• TASK STATEMENT: Make an exact copy of the listing so that no picture is carried over.

• MATERIAL TO PROCESS:
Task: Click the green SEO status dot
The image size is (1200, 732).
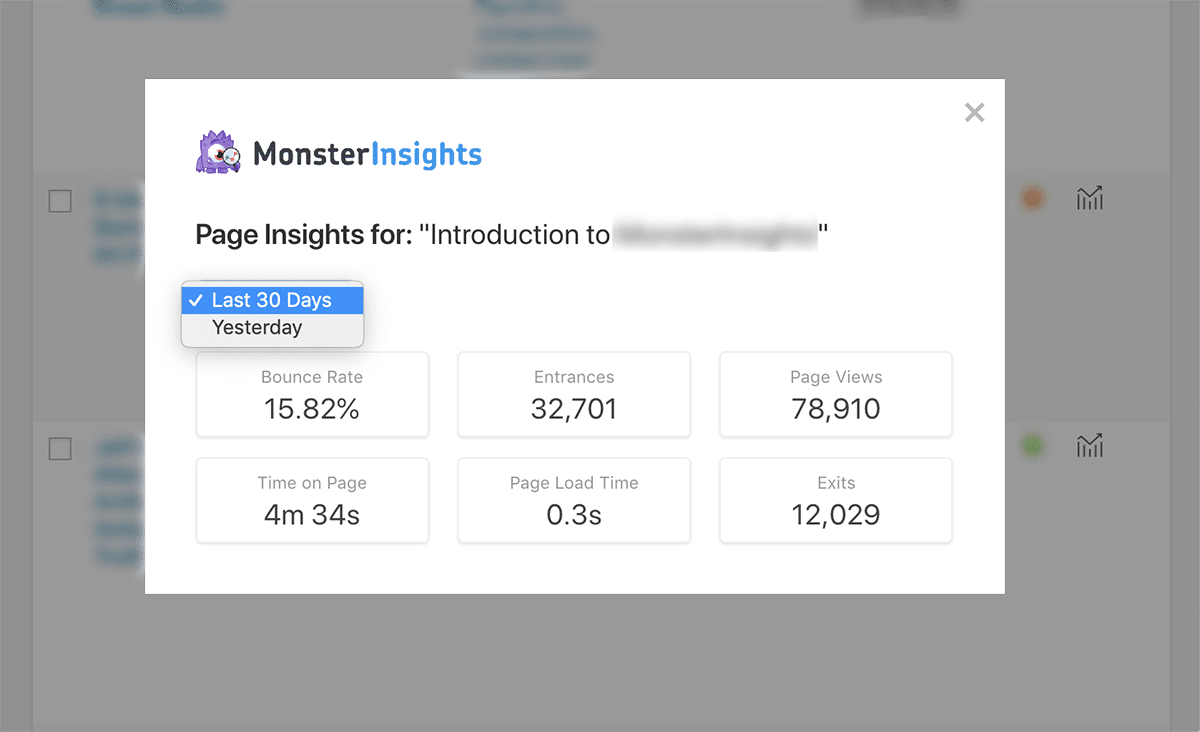Action: (1032, 445)
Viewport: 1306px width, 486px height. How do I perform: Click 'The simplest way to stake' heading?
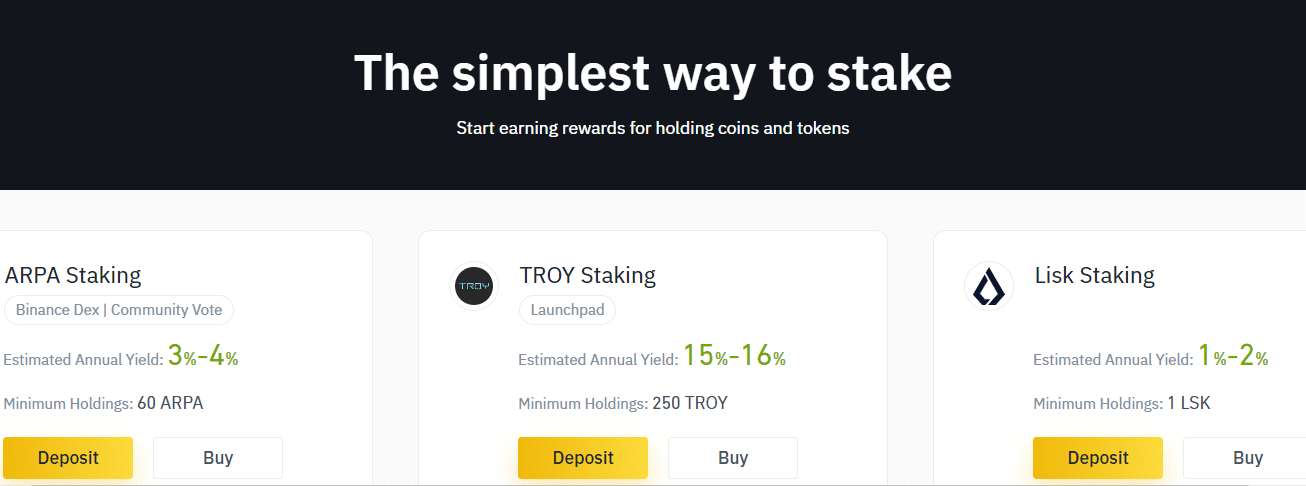653,72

• FINISHED TASK:
Task: Click the green SEO status dot
The image size is (1200, 732).
Action: (1032, 445)
Viewport: 1306px width, 486px height. How do I perform: Click 'The simplest way to stake' heading?
653,72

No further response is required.